Verslag plenaire vergadering
Verslag
Mevrouw Tavernier heeft het woord.
Minister, in de Brusselse realiteit van vandaag zijn inbreuken tegen de taalwetgeving nog steeds schering en inslag. Maar al te vaak kunnen Vlaamse Brusselaars niet rekenen op dienstverlening in hun moedertaal. Het is een oud zeer dat wij als fractie al jarenlang actief aankaarten terwijl er jammer genoeg Vlaamse partijen zijn die maar blijven wegkijken.
De Brusselse vicegouverneur controleert in Brussel alle aanwervingen en benoemingen in de lokale besturen op hun overeenstemming met de taalwetgeving. Deze week werd het recentste jaarverslag gepubliceerd. Pijnlijk genoeg bevestigen de cijfers uit het rapport de al jaren geldende tendens: het gaat bergaf met het respect voor de taalwetgeving in onze hoofdstad.

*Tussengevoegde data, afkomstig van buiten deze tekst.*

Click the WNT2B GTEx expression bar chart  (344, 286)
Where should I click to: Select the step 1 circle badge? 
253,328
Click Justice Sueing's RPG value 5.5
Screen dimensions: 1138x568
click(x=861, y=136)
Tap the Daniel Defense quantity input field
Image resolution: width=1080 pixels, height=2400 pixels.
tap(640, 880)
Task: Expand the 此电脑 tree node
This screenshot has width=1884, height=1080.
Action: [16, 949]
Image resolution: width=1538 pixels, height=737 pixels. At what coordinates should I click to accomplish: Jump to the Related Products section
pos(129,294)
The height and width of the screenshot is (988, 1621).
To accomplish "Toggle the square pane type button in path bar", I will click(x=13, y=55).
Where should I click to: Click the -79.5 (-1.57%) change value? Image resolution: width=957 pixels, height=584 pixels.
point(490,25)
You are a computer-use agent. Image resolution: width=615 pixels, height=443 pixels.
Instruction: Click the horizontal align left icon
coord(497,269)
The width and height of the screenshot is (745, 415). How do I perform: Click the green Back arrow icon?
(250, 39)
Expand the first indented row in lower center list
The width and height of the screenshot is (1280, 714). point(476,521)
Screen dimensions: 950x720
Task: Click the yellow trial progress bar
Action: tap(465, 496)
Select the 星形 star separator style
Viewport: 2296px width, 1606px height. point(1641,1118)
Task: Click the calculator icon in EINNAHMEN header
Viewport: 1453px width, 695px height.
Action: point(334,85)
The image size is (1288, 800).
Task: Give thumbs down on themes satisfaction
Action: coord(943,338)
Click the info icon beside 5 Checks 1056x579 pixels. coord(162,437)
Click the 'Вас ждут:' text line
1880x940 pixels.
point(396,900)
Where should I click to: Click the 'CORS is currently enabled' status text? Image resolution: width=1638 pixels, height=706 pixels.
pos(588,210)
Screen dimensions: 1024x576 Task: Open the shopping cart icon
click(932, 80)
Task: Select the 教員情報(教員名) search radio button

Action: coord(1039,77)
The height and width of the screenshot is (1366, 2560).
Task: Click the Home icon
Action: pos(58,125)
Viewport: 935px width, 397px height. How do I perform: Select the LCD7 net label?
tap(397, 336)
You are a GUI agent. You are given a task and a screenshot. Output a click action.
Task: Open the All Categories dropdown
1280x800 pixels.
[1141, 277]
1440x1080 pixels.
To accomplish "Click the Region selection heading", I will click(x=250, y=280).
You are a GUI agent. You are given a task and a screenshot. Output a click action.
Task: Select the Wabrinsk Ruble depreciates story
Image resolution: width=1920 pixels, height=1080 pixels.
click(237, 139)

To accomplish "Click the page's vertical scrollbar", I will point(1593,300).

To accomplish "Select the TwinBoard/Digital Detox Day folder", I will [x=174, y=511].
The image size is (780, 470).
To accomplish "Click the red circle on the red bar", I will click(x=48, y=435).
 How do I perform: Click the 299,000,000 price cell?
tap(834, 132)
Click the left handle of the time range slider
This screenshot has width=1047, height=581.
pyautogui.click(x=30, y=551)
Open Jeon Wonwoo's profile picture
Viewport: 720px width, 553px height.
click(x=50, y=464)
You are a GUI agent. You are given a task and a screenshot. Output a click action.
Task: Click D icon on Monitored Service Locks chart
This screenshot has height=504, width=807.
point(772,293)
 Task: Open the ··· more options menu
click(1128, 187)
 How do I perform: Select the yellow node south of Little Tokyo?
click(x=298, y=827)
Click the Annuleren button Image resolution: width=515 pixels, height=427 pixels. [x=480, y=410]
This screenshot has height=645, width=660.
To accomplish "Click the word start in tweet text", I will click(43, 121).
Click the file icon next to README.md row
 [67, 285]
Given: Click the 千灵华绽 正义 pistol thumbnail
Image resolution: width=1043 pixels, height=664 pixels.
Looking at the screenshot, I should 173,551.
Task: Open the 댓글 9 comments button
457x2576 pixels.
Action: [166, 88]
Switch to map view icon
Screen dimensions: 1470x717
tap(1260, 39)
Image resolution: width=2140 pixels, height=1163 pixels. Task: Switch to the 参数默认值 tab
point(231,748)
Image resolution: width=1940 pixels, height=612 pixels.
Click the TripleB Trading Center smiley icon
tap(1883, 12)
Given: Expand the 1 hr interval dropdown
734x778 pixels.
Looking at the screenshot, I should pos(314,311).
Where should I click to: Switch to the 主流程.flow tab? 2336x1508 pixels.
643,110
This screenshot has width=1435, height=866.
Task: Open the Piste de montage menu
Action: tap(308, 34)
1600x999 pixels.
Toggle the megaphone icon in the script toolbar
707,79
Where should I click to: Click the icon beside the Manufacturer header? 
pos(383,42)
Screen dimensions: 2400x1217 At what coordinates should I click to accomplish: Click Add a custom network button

Bijna 60 procent van de beslissingen bij de gemeenten en OCMW's zijn niet conform de taalwetgeving. In de gemeenten voldeed amper 15,4 procent van de contractuele aanwervingen aan de Bestuurstaalwet. De OCMW's deden het nog slechter: slechts 4,7 procent was in de regel met de Bestuurstaalwet. Minister, dit is een regelrechte schande. Bovendien gaat het hier waarschijnlijk over een onderschatting want de vicegouverneur geeft in zijn rapport aan dat zijn werk bemoeilijkt wordt door gebrekkige informatiedoorstroming en samenwerking vanuit de Brusselse gemeenten en OCMW's. Net zoals in de voorbije jaren werd geen enkele door de vicegouverneur geschorste beslissing ingetrokken door de Brusselse gemeenten of OCMW's, noch vernietigd door de Brusselse Regering of het Verenigd College van de Gemeenschappelijke Gemeenschapscommissie. Op deze manier bleven inbreuken tegen de taalwetgeving overeind. Dit gebeurt zelfs met goedkeuring van de Vlaamse partijen die daar in de meerderheid zitten.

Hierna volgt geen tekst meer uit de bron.